Но вряд ли в Стамбуле или в Палермо есть гостиницы, где отсутствуют современные средства связи. И прошлые мамины поездки доказывали, что она в состоянии найти дорогу до ближайшей почты и объяснить служащему, что ее сын просто жаждет поговорить с ней. С недавних пор она даже завела специальную кредитную карточку, с помощью которой чуть не из любой телефонной будки в Европе можно было связаться с голландской телефонисткой и на родном языке назвать срочно понадобившийся номер.

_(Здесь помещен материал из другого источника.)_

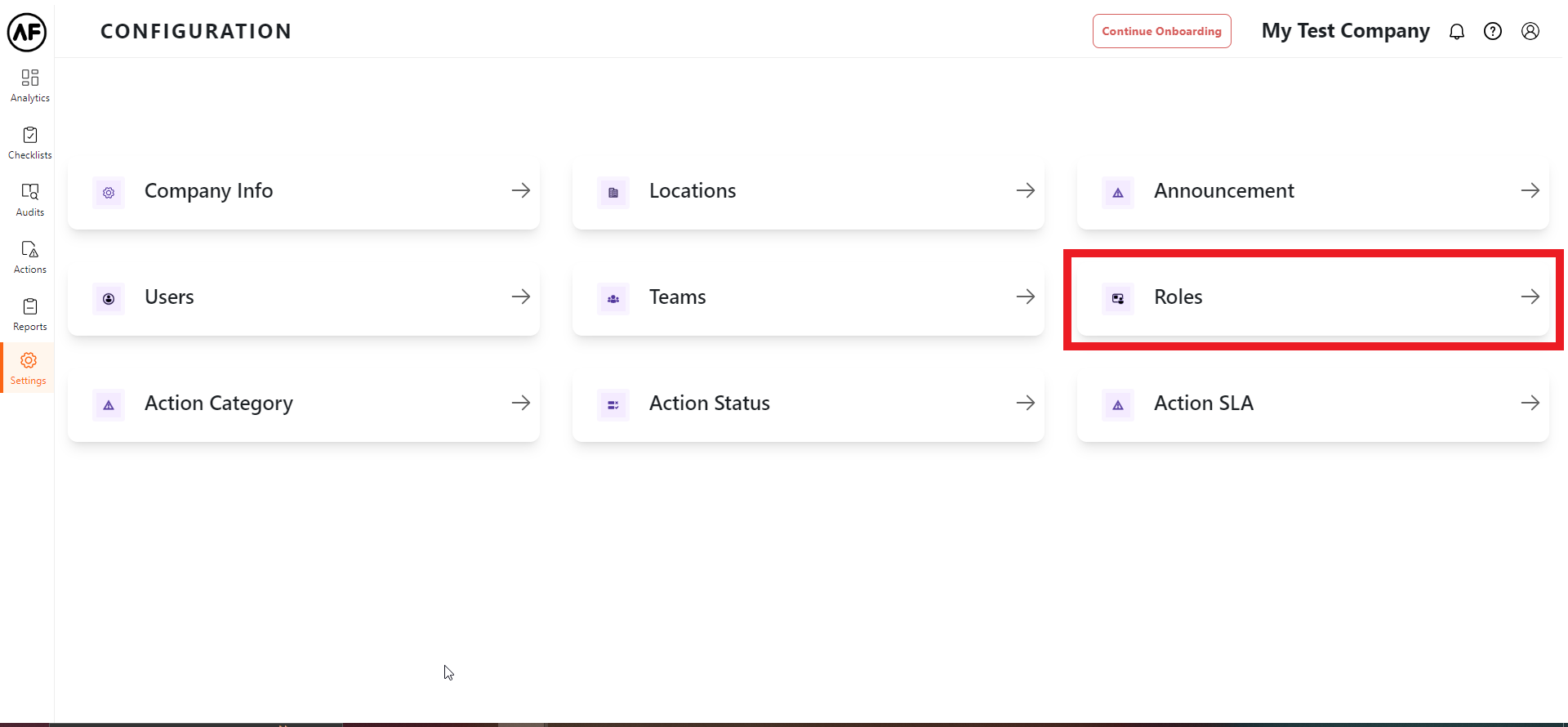
Task: Click the Teams group icon
Action: tap(613, 299)
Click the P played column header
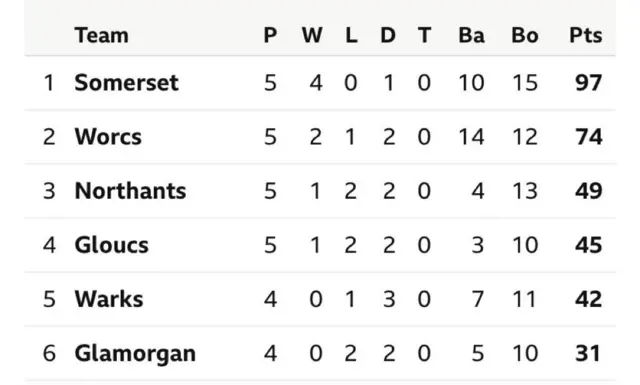The image size is (640, 385). pyautogui.click(x=270, y=35)
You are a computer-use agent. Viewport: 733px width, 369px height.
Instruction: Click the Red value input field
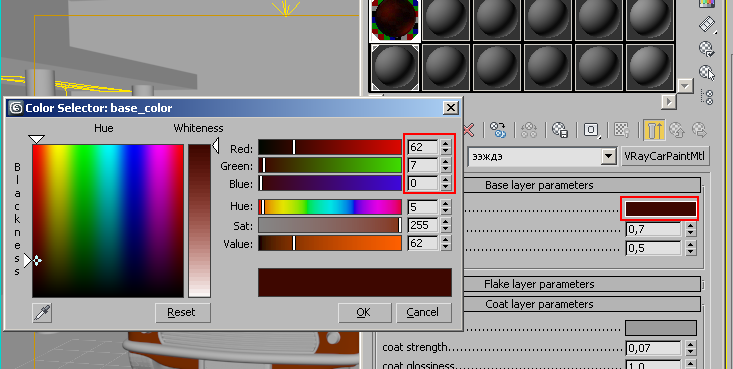[x=423, y=147]
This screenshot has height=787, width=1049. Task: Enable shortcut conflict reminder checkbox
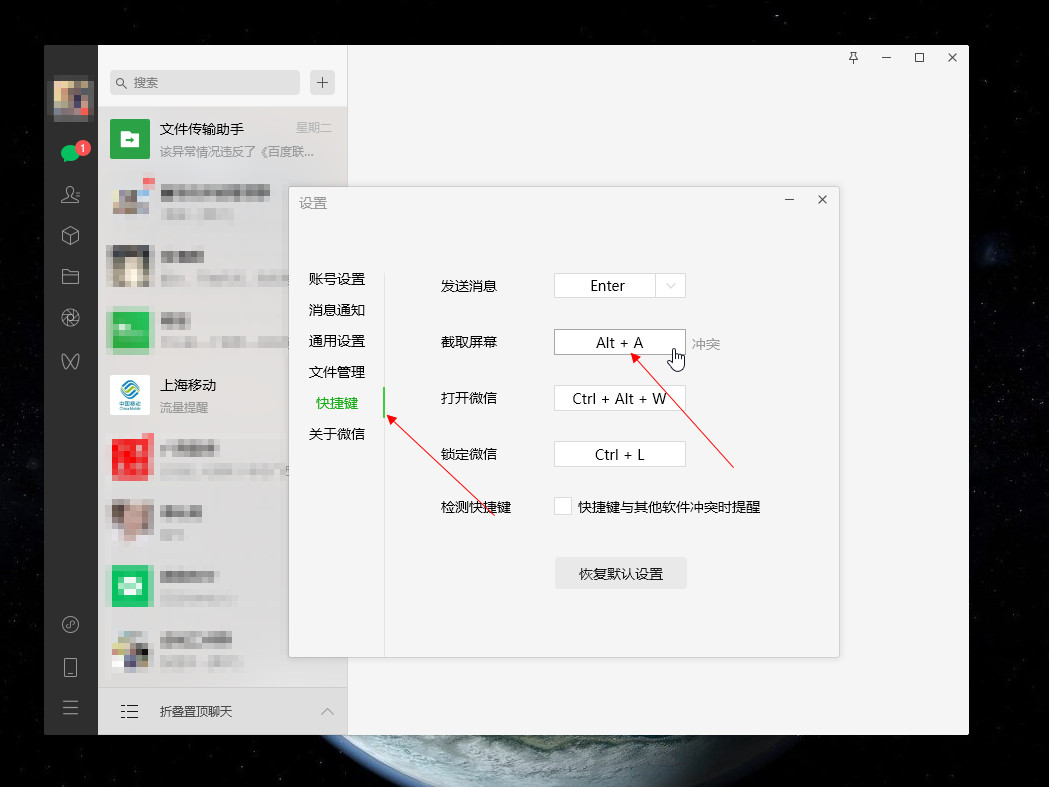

Думать о другой причине ее исчезновения я был почти не в силах. При мысли о том, что она могла покончить с собой, меня охватывало мучительное чувство вины. В прошлом жизнь давала ей достаточно поводов совершить этот непоправимый поступок. Но я позволял себе задержаться на этой мысли не более чем несколько секунд. Теперь у нее был Фред. Пусть, пусть она дышит и с восторгом во взгляде бродит по улицам чужих городов, вдыхает запах гнилых фруктов, мускатного ореха, мяты и кардамона, отмахивается от мальчишек с грязными руками и взрослыми глазами, которые предлагают себя в качестве гидов, и под душем в гостиничном номере смывает жар со своего немолодого тела. Однажды она неминуемо умрет, но только не сейчас, пока я остаюсь ее ребенком.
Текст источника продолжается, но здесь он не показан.